• **YOUR GOAL**
Continue the write-up on graphing fio performance across a range of tuning parameters, starting right after its final sentence.

• **DOCUMENT EXTRACT**
= = =

Often one does not want to just get an idea for what performance may be like only under certain situations, but rather a spectrum of situations or under a different parameters. For instance, you may realize that you are not yet sure how many jobs / pthreads threads your application may need yet to accomplish certain throughput. You may be in this position if for instance you are not yet sure if an application may end up being being low on CPU resources on a system or not. Or perhaps you want to know ahead of time under what type of conditions might you get the best IOPS. Other times you may want to just want to aim for great latency, and you wonder under what circumnstances could you accomplish this and you want to know what your constraints are. The answer to these questions may vary. To answer these questions we need to run one test against a spectrum of configurations. The initial graphs generated by this project then, provide visualization of performance through a range of a application tunable parameters. This approach is aimed at allowing system engineers to get a better idea of what type of tuning parameters they may need to reach certain performance objectives.
Currently only svg files are generated. However adding support to output files in other formats should be relatively simple task with our variability modeling language (kconfig).
Below are example output graphs collected with the current framework for the profile which aims at achieving 70% reads, 30 % writes for two test cases.
As the Kconfig entry for 0003-maxiobatch-single-job will tell, you this test
uses a specific fio max batch submit, that is fio's iodepth_batch_submit value.
You configure via the CONFIG_DUT_FOCUS_IODEPTH_BATCH_SUBMIT
kconfig entry.
There are other iodepth values configured which are relevant here, this test
used all of the following parameters for just one test:
[global]
name=4k MIX 70% read / 30% write with iodepth 1 and 1 thread
threads=1
group_reporting=1
time_based
ioengine=libaio
direct=1
buffered=0
norandommap
refill_buffers
bs=4k
size=4G
iodepth=1
numjobs=1
filename=/dev/nvme0n1
iodepth_batch_submit=4096
iodepth_batch_complete_min=1
iodepth_batch_complete_max=4096
exitall_on_error
continue_on_error=none
[randrw]
rw=randrw
rwmixread=70
runtime=4m
The above fio test file represent one dot on the graph.
The iodepth_batch_complete_min and iodepth_batch_complete_max value are
configurable, with CONFIG_DUT_IODEPTH_BATCH_COMPLETE_MIN
and
CONFIG_DUT_IODEPTH_BATCH_COMPLETE_MAX
respectively.

= = =

• **PROVIDED INFORMATION**
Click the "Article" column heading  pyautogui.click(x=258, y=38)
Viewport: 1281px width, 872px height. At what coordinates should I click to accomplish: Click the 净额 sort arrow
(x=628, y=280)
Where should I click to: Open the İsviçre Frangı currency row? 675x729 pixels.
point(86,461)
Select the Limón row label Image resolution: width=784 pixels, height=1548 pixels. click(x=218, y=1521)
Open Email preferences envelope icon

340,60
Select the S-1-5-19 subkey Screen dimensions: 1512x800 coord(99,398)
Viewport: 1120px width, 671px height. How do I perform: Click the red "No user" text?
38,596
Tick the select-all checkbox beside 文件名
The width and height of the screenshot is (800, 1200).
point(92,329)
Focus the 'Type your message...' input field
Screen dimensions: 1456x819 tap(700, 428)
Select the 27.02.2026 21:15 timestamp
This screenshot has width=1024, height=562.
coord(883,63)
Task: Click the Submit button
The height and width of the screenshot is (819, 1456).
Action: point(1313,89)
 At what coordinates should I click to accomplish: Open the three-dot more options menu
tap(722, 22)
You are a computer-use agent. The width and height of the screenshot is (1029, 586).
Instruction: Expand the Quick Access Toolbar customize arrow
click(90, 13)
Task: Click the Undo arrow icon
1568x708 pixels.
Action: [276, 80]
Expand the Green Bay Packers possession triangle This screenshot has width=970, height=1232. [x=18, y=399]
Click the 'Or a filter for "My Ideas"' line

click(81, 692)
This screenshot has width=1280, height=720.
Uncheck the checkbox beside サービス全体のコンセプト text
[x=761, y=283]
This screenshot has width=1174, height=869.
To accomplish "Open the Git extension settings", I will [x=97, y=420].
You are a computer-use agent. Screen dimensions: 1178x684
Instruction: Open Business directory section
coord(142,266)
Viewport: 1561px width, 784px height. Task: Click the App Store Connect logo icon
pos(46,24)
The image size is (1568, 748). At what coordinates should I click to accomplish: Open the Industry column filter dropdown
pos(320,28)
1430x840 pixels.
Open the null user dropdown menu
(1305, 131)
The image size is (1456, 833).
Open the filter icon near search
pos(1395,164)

= = =

• **ANSWER TO THE TASK**
The test uses only one thread, and we benchmark results for a series of different IO depths, with the goal to see at which IO depth we get the best performance, whatever it is that our priorities are.
For these example results, we can tell that at IO depth of 512 we've already maximized the bandwidth. The labels around 512 IO depth tell us the bandwidth obtained, but there is also a second label which tells us that is also where the tests achieved the best IOPS. The best latency, however, was achieved an IO depth of 4, and we know the compromise then would be to accept we'd get only about ~47 MiB/s.
The graph also tells us that using IO depth beyond 512 yielded in worse performance, so there is no point to use an IO depth greater than 512 with one job under these types of parameters. In fact the test might as well have stopped collecting data after IO depth IO depth 1024 as we know that at IO depth 1024 we already hit worse performance. A TODO item is to implement a guard to understand when this happens, therefore saving us test time.
This graph reveals that we achieved the best mean read bandwidth at IOPS 512 as well. The best latency point however was at IO depth 1. This is different than the above write reesults for this mixed profile. And at IO depth 1 the graph tells us we achieved on average about 30 MiB/s.
This graphs tell us we also got the best IOPS at an IO depth of 512. It also happens to be where we got the best bandwith, so that fact is highlighted with a label. The best latency was achieved when we were at IO depth of 1, but we must understand we only got about ~ 3k IOPS.
Slightly better IOPS for read at IO depth of 1, and that makes sense as this is a 70% read profile.
This graph tells us at what IO depth we achieved the best completion latency for writes, but it also illustrates what the latency was when we also got hte best bandwidth: 0.1720 ms at 512 IO depth, which also happns to be when we know we achieved the best IOPS.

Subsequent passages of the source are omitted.